[Collected data entries]

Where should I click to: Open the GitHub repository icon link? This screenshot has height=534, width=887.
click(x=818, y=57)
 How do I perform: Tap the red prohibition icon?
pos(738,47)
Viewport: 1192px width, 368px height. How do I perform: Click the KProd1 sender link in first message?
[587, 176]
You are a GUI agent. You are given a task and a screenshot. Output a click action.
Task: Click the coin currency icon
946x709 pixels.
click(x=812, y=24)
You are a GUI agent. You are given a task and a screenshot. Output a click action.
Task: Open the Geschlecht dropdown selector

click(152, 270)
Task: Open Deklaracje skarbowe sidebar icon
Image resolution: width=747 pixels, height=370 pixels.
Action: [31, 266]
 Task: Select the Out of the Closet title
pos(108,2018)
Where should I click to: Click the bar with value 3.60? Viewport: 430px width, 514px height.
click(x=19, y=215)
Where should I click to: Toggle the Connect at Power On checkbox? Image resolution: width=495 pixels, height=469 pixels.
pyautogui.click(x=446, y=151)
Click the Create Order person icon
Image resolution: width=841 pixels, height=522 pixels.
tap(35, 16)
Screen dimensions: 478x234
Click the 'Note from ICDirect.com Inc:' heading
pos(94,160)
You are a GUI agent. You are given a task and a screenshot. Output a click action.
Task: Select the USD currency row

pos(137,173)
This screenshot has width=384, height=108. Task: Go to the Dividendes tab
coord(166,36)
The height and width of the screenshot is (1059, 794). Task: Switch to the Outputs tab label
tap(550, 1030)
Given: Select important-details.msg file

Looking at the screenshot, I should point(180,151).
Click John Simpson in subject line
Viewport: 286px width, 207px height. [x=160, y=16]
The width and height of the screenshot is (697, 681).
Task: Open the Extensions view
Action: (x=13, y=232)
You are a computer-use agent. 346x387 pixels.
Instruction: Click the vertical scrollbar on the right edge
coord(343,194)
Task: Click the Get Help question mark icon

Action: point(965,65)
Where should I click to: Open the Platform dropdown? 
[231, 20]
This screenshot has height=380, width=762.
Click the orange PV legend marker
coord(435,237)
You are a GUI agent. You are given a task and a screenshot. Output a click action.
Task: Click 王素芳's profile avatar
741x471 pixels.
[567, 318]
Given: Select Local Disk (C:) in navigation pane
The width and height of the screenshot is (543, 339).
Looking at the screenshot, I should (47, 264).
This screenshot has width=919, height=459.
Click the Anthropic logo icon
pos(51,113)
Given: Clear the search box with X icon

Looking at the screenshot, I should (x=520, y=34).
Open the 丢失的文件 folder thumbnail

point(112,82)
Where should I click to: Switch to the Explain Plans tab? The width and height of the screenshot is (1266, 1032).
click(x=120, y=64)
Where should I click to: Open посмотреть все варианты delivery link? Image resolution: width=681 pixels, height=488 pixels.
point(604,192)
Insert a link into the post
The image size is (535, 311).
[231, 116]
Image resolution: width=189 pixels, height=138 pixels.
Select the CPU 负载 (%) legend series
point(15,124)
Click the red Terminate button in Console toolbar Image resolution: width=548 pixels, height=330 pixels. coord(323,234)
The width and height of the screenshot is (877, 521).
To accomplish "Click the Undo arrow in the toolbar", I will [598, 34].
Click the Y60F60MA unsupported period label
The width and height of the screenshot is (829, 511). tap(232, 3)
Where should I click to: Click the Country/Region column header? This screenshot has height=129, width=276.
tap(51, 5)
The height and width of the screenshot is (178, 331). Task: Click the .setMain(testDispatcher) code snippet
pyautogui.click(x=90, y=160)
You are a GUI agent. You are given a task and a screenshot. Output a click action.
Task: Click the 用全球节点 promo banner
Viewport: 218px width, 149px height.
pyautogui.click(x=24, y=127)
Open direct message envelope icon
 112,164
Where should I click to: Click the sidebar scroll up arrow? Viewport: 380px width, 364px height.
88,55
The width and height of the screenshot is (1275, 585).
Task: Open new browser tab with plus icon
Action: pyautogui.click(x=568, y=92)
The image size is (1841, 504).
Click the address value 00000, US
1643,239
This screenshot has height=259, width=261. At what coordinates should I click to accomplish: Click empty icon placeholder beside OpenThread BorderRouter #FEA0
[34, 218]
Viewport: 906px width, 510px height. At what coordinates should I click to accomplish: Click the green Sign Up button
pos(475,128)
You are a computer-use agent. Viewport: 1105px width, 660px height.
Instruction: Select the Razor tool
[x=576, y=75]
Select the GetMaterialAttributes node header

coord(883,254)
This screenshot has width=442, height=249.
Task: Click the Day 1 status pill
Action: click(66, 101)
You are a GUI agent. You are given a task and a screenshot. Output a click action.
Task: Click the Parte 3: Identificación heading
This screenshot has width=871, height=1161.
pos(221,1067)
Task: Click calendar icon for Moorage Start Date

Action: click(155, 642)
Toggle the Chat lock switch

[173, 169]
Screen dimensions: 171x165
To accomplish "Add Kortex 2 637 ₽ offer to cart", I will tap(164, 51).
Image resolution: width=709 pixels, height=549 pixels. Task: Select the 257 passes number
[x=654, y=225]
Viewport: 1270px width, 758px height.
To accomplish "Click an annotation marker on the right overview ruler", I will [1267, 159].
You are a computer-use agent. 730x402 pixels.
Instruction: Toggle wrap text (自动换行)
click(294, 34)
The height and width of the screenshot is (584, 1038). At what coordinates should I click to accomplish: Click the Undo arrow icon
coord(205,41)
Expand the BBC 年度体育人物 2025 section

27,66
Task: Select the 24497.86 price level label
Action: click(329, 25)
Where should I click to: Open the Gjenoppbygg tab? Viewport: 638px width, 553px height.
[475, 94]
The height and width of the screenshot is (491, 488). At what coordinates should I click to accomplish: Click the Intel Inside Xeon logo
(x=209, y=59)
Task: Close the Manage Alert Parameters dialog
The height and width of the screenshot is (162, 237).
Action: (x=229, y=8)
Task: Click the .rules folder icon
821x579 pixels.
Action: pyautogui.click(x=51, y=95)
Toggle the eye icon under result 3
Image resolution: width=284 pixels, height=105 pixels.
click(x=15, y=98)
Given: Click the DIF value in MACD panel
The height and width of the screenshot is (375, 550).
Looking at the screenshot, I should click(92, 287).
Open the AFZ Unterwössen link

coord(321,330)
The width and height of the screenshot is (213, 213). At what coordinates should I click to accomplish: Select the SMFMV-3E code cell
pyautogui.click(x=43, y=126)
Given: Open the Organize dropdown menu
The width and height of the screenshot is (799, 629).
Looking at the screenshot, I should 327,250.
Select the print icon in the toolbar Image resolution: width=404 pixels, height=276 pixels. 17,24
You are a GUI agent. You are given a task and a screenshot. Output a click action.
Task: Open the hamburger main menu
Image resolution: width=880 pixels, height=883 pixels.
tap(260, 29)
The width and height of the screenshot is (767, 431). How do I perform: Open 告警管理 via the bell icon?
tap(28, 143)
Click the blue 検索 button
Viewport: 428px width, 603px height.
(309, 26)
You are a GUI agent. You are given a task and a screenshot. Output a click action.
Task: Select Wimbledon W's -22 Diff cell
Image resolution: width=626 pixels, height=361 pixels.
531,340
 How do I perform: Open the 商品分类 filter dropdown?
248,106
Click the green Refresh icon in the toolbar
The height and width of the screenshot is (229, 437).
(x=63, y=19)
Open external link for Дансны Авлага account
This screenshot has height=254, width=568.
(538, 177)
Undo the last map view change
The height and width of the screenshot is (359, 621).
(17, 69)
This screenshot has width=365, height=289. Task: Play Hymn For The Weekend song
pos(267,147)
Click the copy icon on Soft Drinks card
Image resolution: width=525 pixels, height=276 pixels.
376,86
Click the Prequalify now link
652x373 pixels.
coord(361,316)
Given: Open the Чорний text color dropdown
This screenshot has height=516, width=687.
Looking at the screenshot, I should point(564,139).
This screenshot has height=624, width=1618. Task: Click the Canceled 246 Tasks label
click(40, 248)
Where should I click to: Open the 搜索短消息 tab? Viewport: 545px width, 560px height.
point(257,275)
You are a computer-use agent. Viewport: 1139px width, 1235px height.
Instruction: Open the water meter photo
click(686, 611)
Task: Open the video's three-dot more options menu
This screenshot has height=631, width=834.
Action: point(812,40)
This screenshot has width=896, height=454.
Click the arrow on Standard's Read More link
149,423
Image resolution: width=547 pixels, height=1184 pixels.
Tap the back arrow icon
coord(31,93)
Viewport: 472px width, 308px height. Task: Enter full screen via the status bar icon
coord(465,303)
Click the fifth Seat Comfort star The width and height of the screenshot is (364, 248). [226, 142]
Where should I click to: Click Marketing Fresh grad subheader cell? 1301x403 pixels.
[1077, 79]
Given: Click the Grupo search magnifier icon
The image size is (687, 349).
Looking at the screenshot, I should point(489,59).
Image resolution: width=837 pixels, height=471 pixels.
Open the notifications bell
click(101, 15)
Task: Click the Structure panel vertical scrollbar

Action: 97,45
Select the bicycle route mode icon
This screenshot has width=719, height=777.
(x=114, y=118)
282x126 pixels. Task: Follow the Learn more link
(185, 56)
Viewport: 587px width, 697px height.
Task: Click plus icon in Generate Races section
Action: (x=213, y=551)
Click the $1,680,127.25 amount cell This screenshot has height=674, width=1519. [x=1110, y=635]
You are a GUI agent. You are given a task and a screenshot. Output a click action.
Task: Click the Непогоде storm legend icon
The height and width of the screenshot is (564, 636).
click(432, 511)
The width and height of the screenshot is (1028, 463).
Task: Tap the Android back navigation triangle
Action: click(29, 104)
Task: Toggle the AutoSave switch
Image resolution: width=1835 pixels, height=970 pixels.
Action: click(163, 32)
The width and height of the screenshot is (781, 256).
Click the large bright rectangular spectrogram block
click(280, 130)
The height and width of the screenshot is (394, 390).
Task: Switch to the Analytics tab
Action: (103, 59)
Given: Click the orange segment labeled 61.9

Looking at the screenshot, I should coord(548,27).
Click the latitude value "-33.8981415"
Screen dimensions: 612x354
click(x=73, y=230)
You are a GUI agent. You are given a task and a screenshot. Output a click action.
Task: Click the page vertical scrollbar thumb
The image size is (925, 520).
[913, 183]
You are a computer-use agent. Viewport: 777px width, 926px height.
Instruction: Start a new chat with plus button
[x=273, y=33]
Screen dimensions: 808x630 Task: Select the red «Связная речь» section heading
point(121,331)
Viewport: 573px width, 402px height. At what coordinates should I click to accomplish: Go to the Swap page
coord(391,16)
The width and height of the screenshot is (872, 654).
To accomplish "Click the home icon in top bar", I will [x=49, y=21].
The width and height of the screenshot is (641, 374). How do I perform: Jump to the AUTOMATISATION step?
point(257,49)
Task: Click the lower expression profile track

_What the exercise asks:_
Bring together every line in the entries that holds the string "computer".

_Exercise response:_
You are a computer-use agent. 346x387 pixels.
You are a computer-use agent. Viewport: 1105px width, 660px height.
You are a computer-use agent. 730x402 pixels.
You are a computer-use agent. Viewport: 1139px width, 1235px height.
You are a computer-use agent. Viewport: 777px width, 926px height.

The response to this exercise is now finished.